TASK OBJECTIVE - Only the lines from the one holding "Task: Open the sidewalk with motorcycle photo" through the end of the material are to be repeated, exactly and without pictures.
** Opening DATASET RECORDS block **
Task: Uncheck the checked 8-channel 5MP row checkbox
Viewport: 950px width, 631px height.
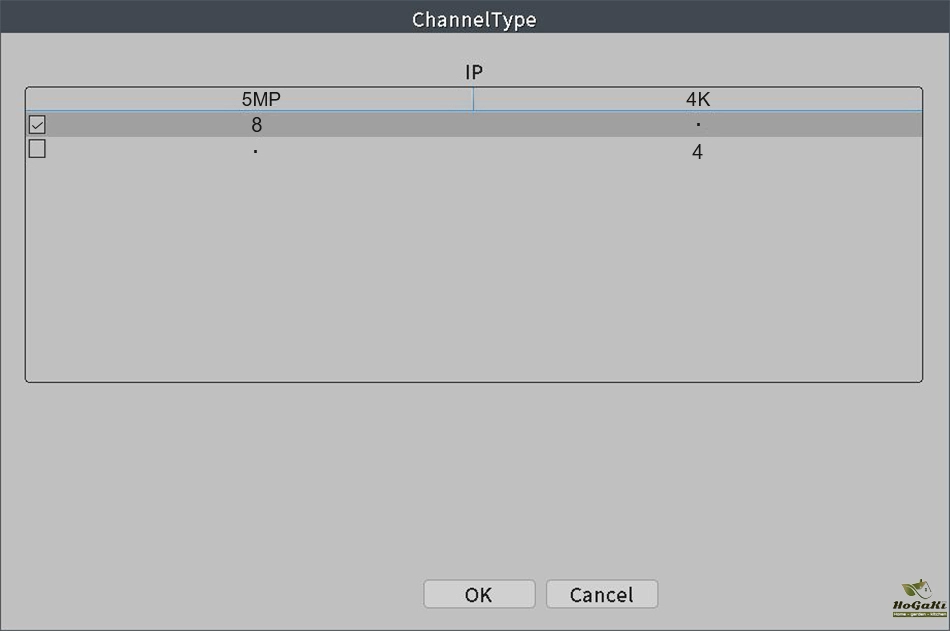Action: (x=37, y=125)
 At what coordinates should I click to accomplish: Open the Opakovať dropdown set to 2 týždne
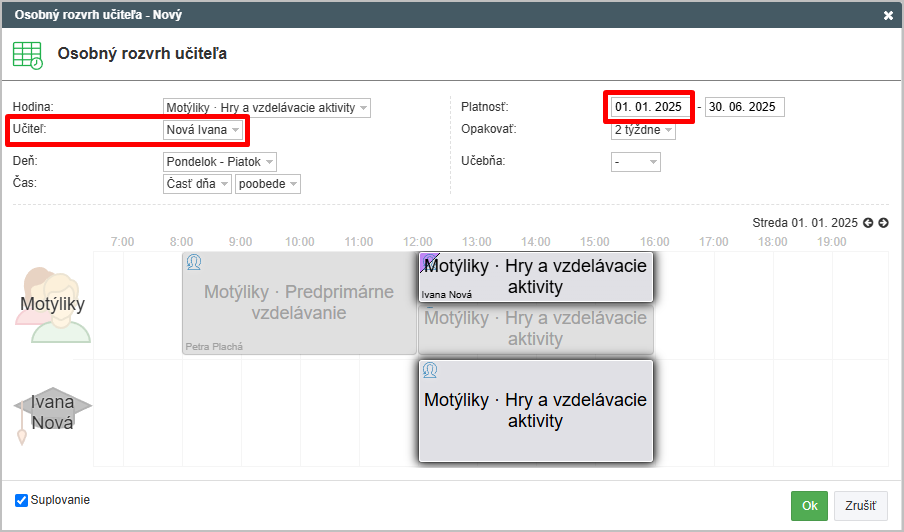pos(643,130)
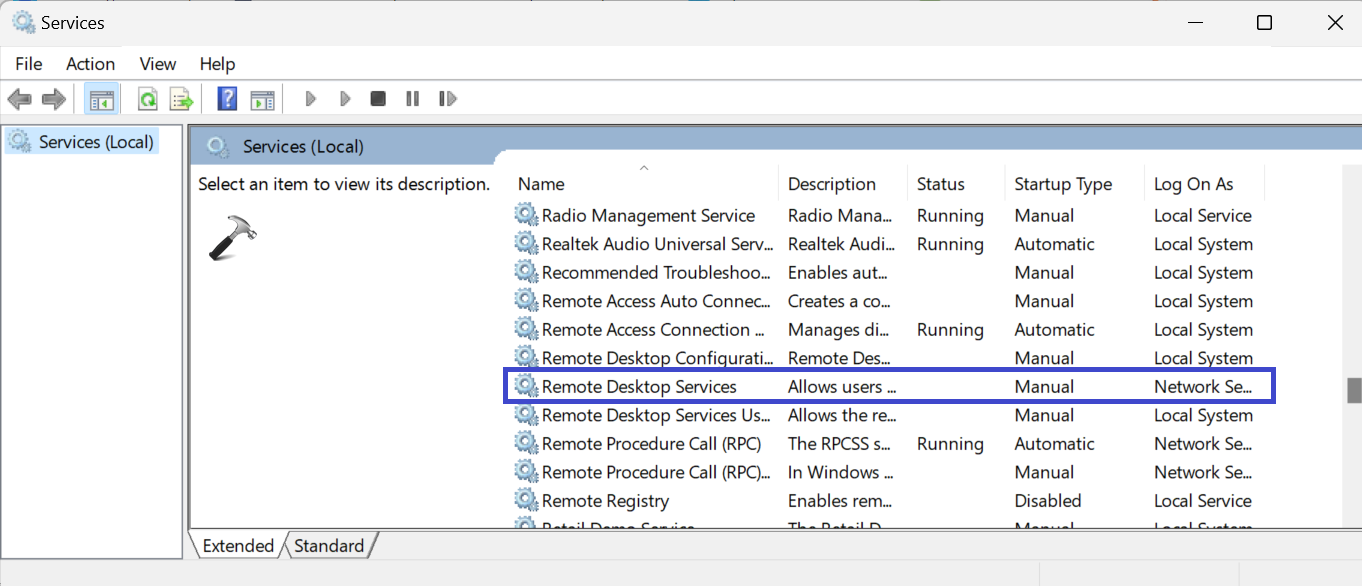Screen dimensions: 1362x586
Task: Click the Back arrow in toolbar
Action: 19,99
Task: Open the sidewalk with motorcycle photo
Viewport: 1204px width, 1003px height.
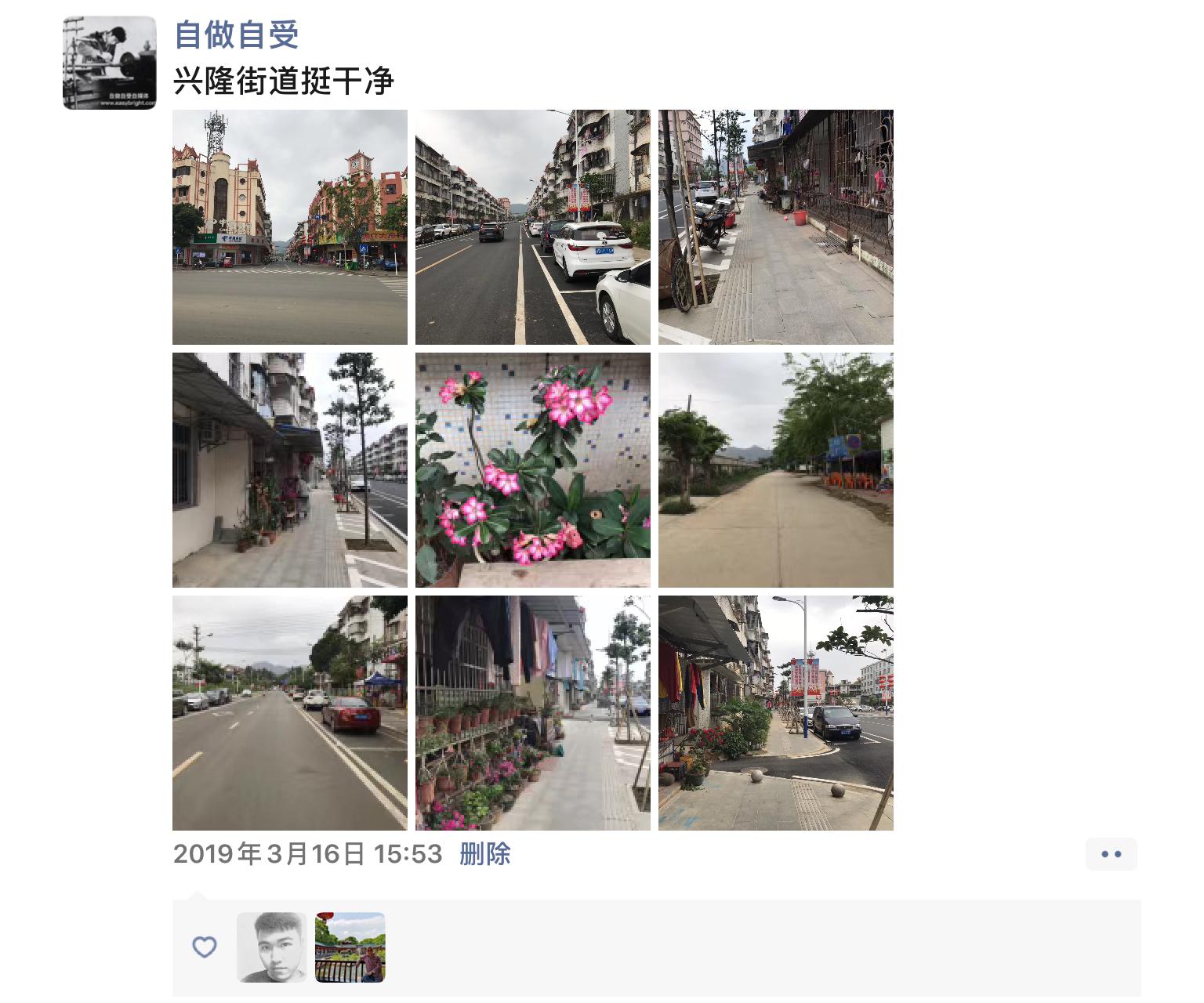Action: point(776,227)
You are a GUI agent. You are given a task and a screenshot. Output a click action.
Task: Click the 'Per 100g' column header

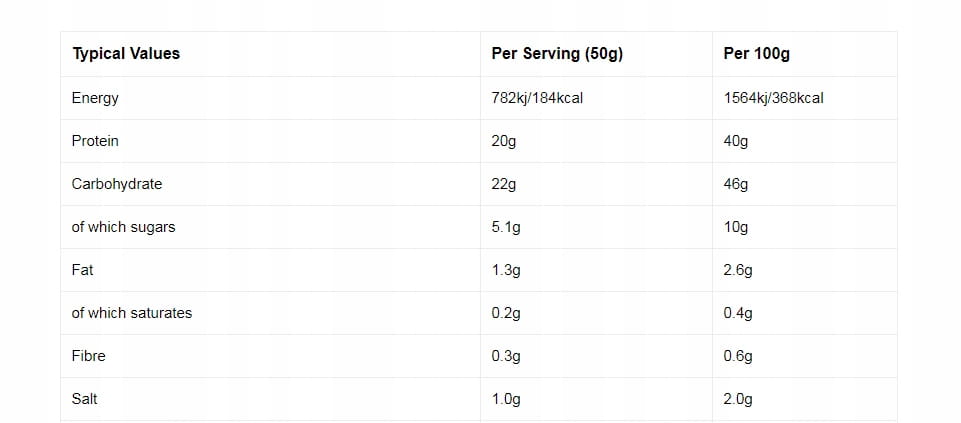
** Closing DATASET RECORDS block **
WRITTEN ANSWER -
Task: Open the sidewalk with motorcycle photo
Viewport: 1204px width, 1003px height.
Action: point(776,227)
You are a GUI agent. You are given a task and a screenshot. Output a click action.
Task: Click the 'Per 100g' column header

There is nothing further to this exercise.